Intelligent Identification of Urban Sewage Pipeline Defects Based on Deep Learning

作者:陈雨
  • 学号
    2020******
  • 学位
    硕士
  • 电子邮箱
    che******.cn
  • 答辩日期
    2023.05.18
  • 导师
    左剑恶
  • 学科名
    资源与环境
  • 页码
    67
  • 保密级别
    公开
  • 培养单位
    599 国际研究生院
  • 中文关键词
    YOLO,数据征融合,轻量级卷积增强,注意力机制;多尺度特
  • 英文关键词
    YOLO,Attention mechanism, Data augmentation, Multi-scale Feature Fusion, Lightweight Convolution

摘要

为了保证城市污水管道的安全、正常运行,需要对管道进行缺陷检测和及时维护。传统的检测方法依赖人工判读,过于依赖从业经验,易出现漏判、误判、错判,易导致管道缺陷不能及时修复,造成严重的安全隐患和经济损失。本文以实际城市污水管道缺陷构建管道缺陷数据库,研究建立了基于YOLOv7的城市污水管道缺陷检测算法,缺陷检测精度高且运行速度较快,具有较好的应用前景。首先,利用CCTV管道机器人在不同管况下采集的含有16类管道缺陷的图像,并结合部分企业收集的数据集,共构建城市污水管道缺陷数据库。采用moasic等数据增强方法扩增数据量,避免缺陷检测算法发生过拟合现象。其次,研究基于YOLO和数据增强方法的管道缺陷检测方法,用于检测管道中小样本缺陷。然后比较YOLOv7、YOLOv5s、YOLOv3-spp和Faster R-CNN网络的检测性能。通过YOLOv7网络与各种数据增强方法相结合,建立了一个DA-YOLOv7模型。DA-YOLOv7模型在复杂场景中具有最佳的检测性能和较强的泛化能力,每幅图像的mAP、精度、召回率、F1得分和平均检测时间分别为96.03%、94.76%、95.54%、95.15%和0.025 s。因此,YOLOv7与数据增强相结合,可用于检测城市污水管道缺陷。这项研究为复杂条件下城市污水管道缺陷的检测提供了理论参考。最后,提出了一个改进的YOLOv7网络模型,该模型引入了小型缺陷检测层、轻量级卷积和CBAM注意力机制,以实现多尺度特征提取和融合,并减少模型的参数量。该模型的性能在城市污水管道缺陷的测试集中进行了测试,平均准确率(mAP@0.5)达到97.29%,平均预测时间为69.38 ms,与原YOLOv7相比,参数数量和计算成本分别减少了11.21 M和28.71 G。同时,Pipe-YOLOv7模型的实验结果显示,该模型的性能达到了目前最先进的水平。

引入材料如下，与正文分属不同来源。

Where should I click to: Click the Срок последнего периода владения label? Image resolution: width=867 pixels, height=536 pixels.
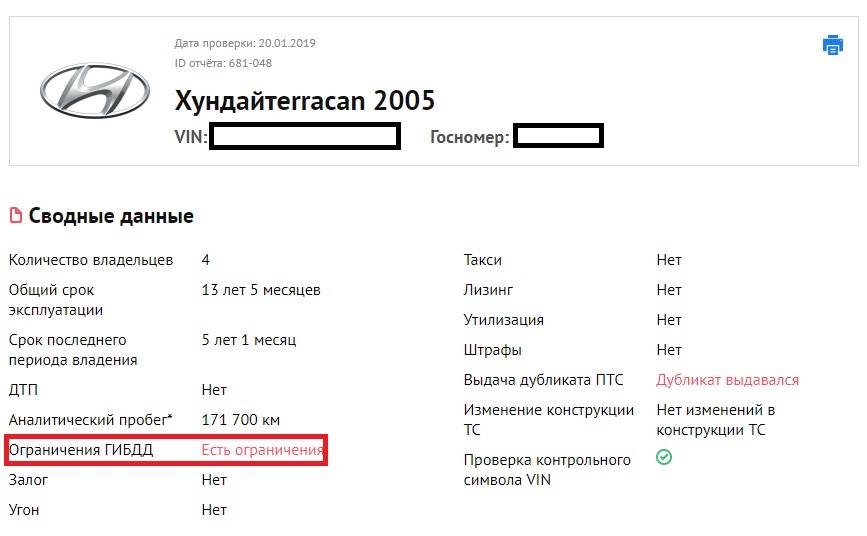coord(73,349)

To ensure the safety and normal operation of urban sewer pipes, it is necessary to detect defects and perform timely maintenance. Traditional detection methods rely on manual interpretation, which is heavily dependent on practitioner experience and can result in missed, false, or misjudged defects. This may lead to unaddressed pipe defects, causing severe safety hazards and economic losses. In this study, we construct a sewer pipe defect database using actual urban sewer pipe defect data and develop a high-precision, fast-operating urban sewer pipe defect detection algorithm based on YOLOv7, demonstrating promising application prospects.First, we collect images containing 16 classes of pipe defects taken by CCTV pipe robots under different conditions and combine them with datasets gathered from some enterprises to construct an urban sewer pipe defect database. We use data augmentation techniques such as mosaic to increase the data volume and avoid overfitting in the defect detection algorithm.Next, we investigate pipe defect detection methods based on YOLO and data augmentation techniques for detecting small-sample defects in pipes. We then compare the detection performance of YOLOv7, YOLOv5s, YOLOv3-spp, and Faster R-CNN networks. By combining YOLOv7 with various data augmentation techniques, we establish a DA-YOLOv7 model. The DA-YOLOv7 model achieves the best detection performance and strong generalization ability in complex scenarios, with mAP, precision, recall, F1-score, and average detection time per image at 96.03%, 94.76%, 95.54%, 95.15%, and 0.025 seconds, respectively. Therefore, YOLOv7 combined with data augmentation can be used for detecting urban sewer pipe defects, providing a theoretical reference for detecting sewer pipe defects under complex conditions.Finally, we propose an improved YOLOv7 network model that introduces a small defect detection layer, lightweight convolution, and CBAM attention mechanism to achieve multi-scale feature extraction and fusion while reducing the number of model parameters. The model‘s performance is tested on a test set of urban sewer pipe defects, with an average precision (mAP@0.5) of 97.29% and an average prediction time of 69.38 ms, reducing parameter count and computational cost by 11.21 M and 28.71 G compared to the original YOLOv7, respectively. At the same time, experimental results of the Pipe-YOLOv7 model show that the model‘s performance reaches the current state-of-the-art level.